Begin at the line containing "This screenshot has height=910, width=1316." and restate it and each line after it exactly, up to and including the last line below. Leave pictures out.

Materials provided —
______________________________
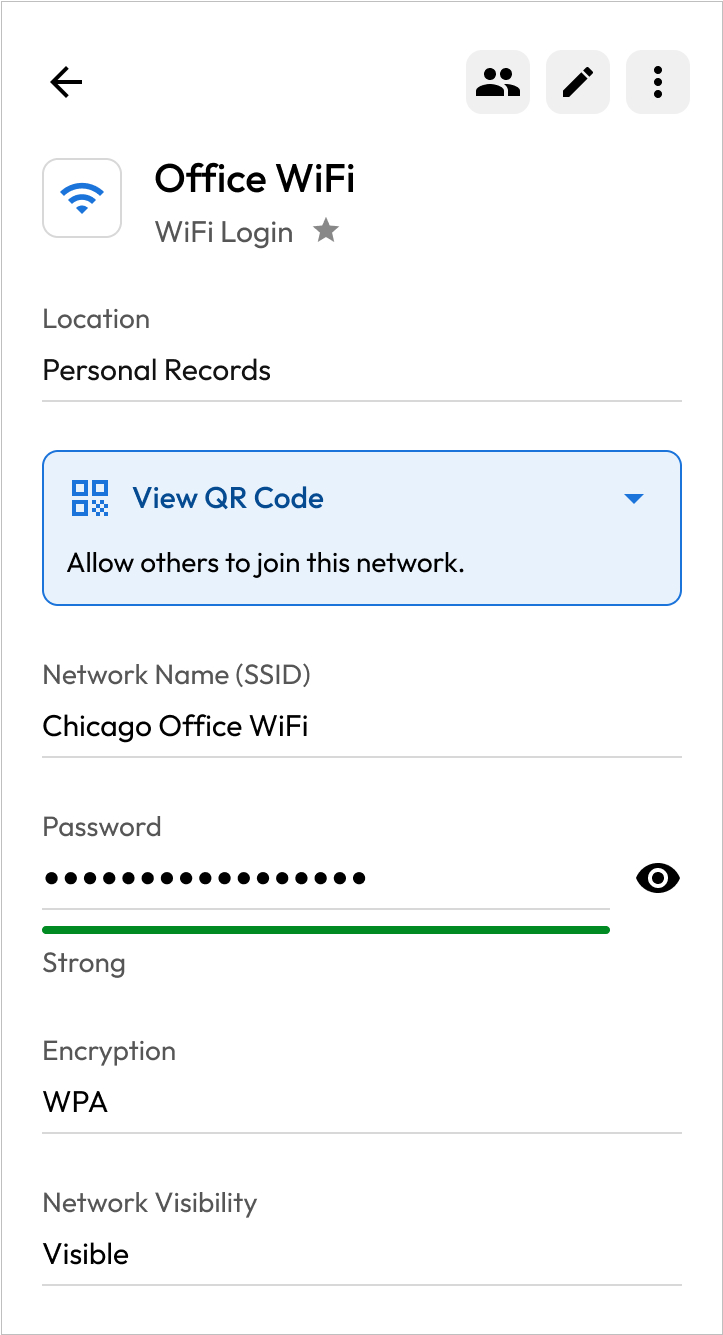Edit record with the pencil icon
Image resolution: width=723 pixels, height=1335 pixels.
pyautogui.click(x=578, y=82)
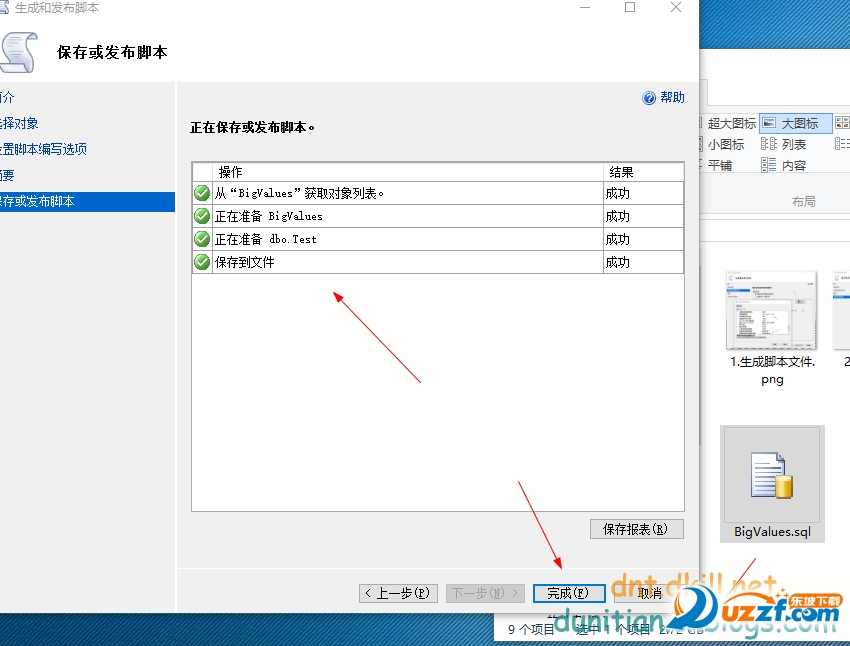
Task: Choose 小图标 layout option
Action: click(x=717, y=145)
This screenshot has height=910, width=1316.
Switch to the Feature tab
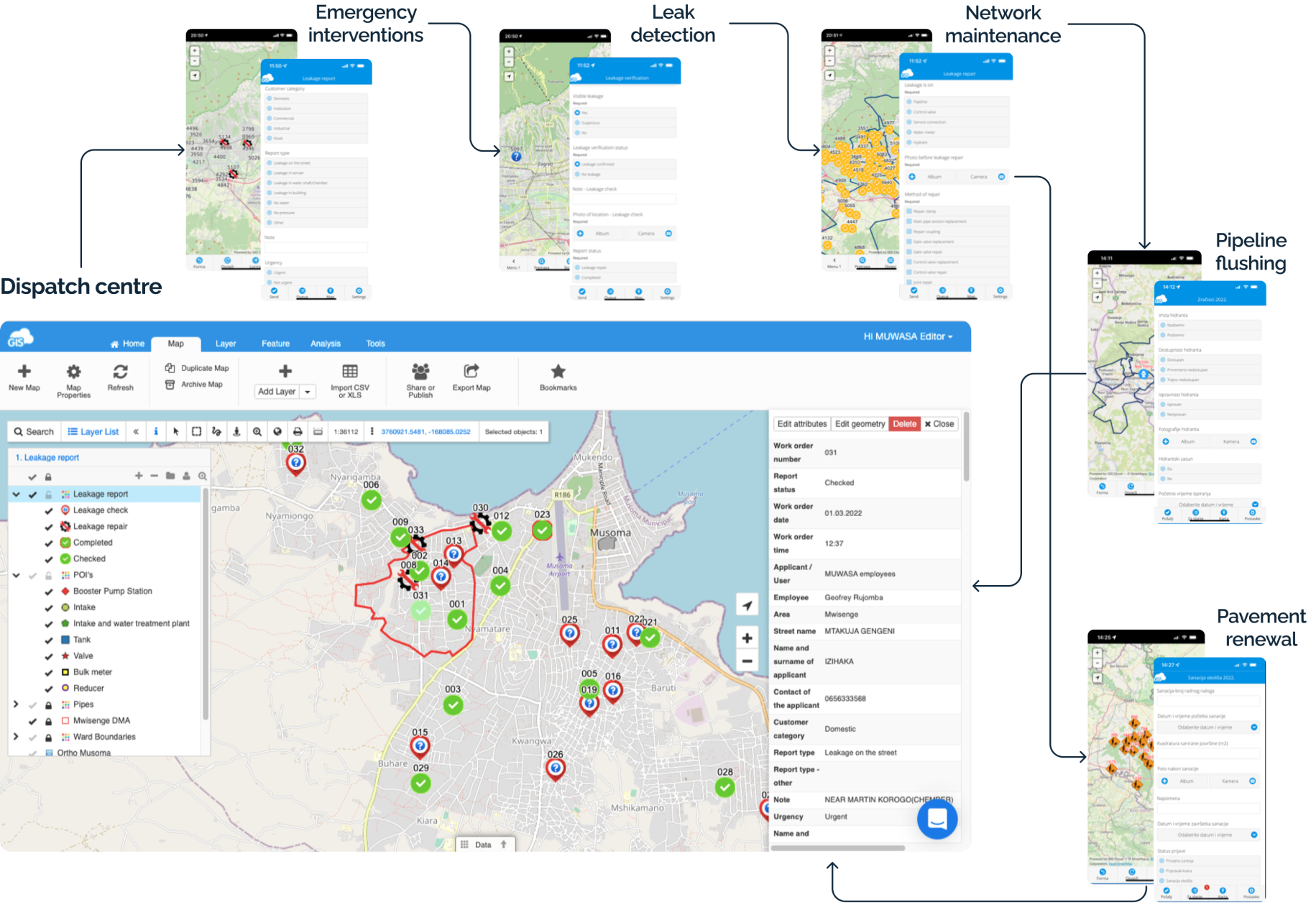click(x=275, y=344)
______________________________
Written answer —
This screenshot has height=910, width=1316.
Switch to the Feature tab
click(x=275, y=344)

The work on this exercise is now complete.